Основные экогруппы ВВР и занимаемые площади (S) на мелководье в 2009 г.

Основные экогруппы S, м2 Вклад в зарастание, %
Гидрофиты:    
c плавающими листьями 73 000 3.4
погружeнные 508 280 23.9
Всего 581 280 27.3
Гелофиты:    
высокотравные 121 1680 56.9
низкотравные 190 960 9
Всего 1 402 640 65.9
Гигрофиты и гигрогелофиты:    
осоки и травы 14 000 6.8

Сезонная динамика. Пик развития ВВР в умеренных широтах приходится на вторую половину июля–август, именно в этот период рекомендуется проводить изучение продукции и зарастания (Распопов, 1985). Для оценки зарастания методами ДЗЗ важно понимать, какой период будет наиболее показательным в случае конкретного мелководья. Нами отобраны серии снимков мелководья “Красный ручей”, наиболее полно отражающие вегетационный сезон: серия из пяти сцен (май–октябрь) за 2016 г. (рис. 3) и серия из трех (июнь–август) за 2019 г. Заостровная протока – участок площадью 2.21 км2, на котором наиболее ярко прослеживается пространственно-временная динамика растительного покрова, поскольку оставшаяся часть мелководья полностью заросла. Этот участок и был выбран для оценки динамики сезонного и многолетнего зарастания.

Рис. 3.

Сезонная динамика зарастания защищенного мелководья в 2016 г.: a – 02.05, б – 29.06, в – 24.07, г – 01.09, д – 09.10. Масштаб 500 м. 1 – открытая вода, 2 – разреженные заросли, 3 – плотные заросли.

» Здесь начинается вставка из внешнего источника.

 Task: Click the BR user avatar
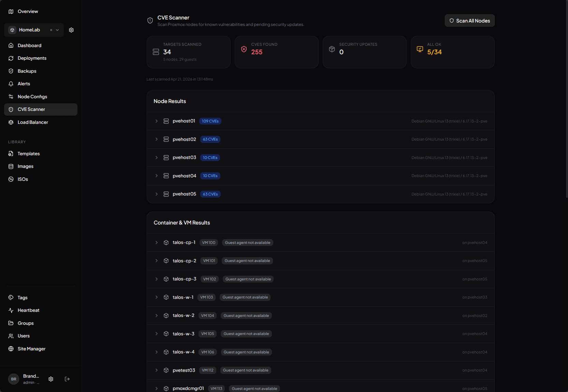[14, 379]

При компьютерной обработке космоснимков диапазон полученных значений NDVI разбивали на три экспоненциально распределенных класса: W – открытая вода; L – разреженные заросли с общим проективным покрытием <50%; D – плотные заросли с общим проективным покрытием >50%. На исследованном мелководье класс L в целом хорошо соотносится с сообществами гидрофитов (Nuphar lutea, Persicaria amphibia, Potamogeton perfoliatus, P. lucens и др.), класс D – с сообществами гелофитов (Phragmites australis, Schoenoplectus lacustris, Sparganium emersum Rehm., Typha latifolia L. и др.). Результаты анализа сезонных снимков мелководья за 2016 и 2019 гг. приведены в табл. 2.

Таблица 2.  

Изменение площадей открытой воды и макрофитов в протоке защищенного мелководья за вегетационные периоды 2016 и 2019 гг.

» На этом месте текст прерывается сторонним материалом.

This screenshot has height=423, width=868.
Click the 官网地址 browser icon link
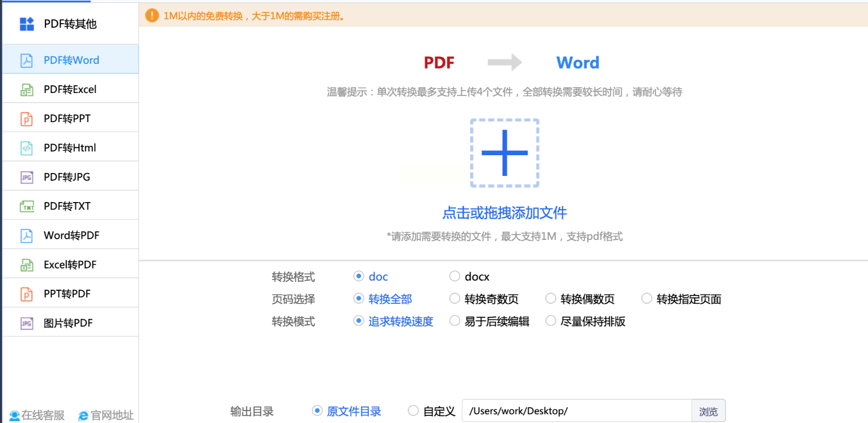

Показатель 2016 г. 2019 г.
V VI VII IX X VI VII VIII
SW 1.95 1.71 1.02 0.91 0.9 1.92 1.13 1.06
SL 0.19 0.35 0.79 0.96 0.83 0.23 0.66 0.78
SD 0.04 0.14 0.39 0.33 0.45 0.05 0.4 0.35
Sovg2 0.23 0.49 1.18 1.29 1.28 0.28 1.06 1.13
SL/SD 4.75 2.5 2 2.9 1.8 4.6 1.65 2.23

Примечание. SW, SL и SD – площадь (км2), занятая открытой водой, разреженной растительностью и плотной растительностью соответственно. Sovg2 – площадь зарастания протоки.

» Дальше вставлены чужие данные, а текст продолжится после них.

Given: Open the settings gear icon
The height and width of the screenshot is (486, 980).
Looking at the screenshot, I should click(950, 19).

Активный рост макрофитов на мелководье приходится на вторую половину июня–начало июля, что приводит к значительному и резкому росту зарастания (рис. 3). С июля до конца августа площадь, занимаемая ВВР, прирастает заметно медленнее и стабилизируется с незначительным увеличением к началу осени (табл. 2). Основной вклад в зарастание протоки принадлежит сообществам гидрофитов, занимаемые ими площади в 2–4.5 раза превышают таковые гелофитов (рис. 4, табл. 2), но основной вклад в зарастание всего мелководья остается за гелофитами (см. выше).

Рис. 4.

Сезонная динамика площадей открытой воды (S) и классов макрофитов в протоке в 2016 г.: 1 – уровень воды; 2 – открытая вода; 3 – разреженные заросли; 4 – плотные заросли.

Зависимость площади открытой воды (SW) в протоке, а также площади зарастания протоки макрофитами (Sovg2) от Zmaх и τ (времени (сут) с начала вегетации, отсчeт проведeн с 1 мая) выражается следующими уравнениями множественной регрессии:

SW = –78.0823 – 0.0008τ + 0.7851Zmaх (r = 0.91);

Sovg2 = 72.2471 + 0.00148τ – 0.7073Zmaх (r = 0.91).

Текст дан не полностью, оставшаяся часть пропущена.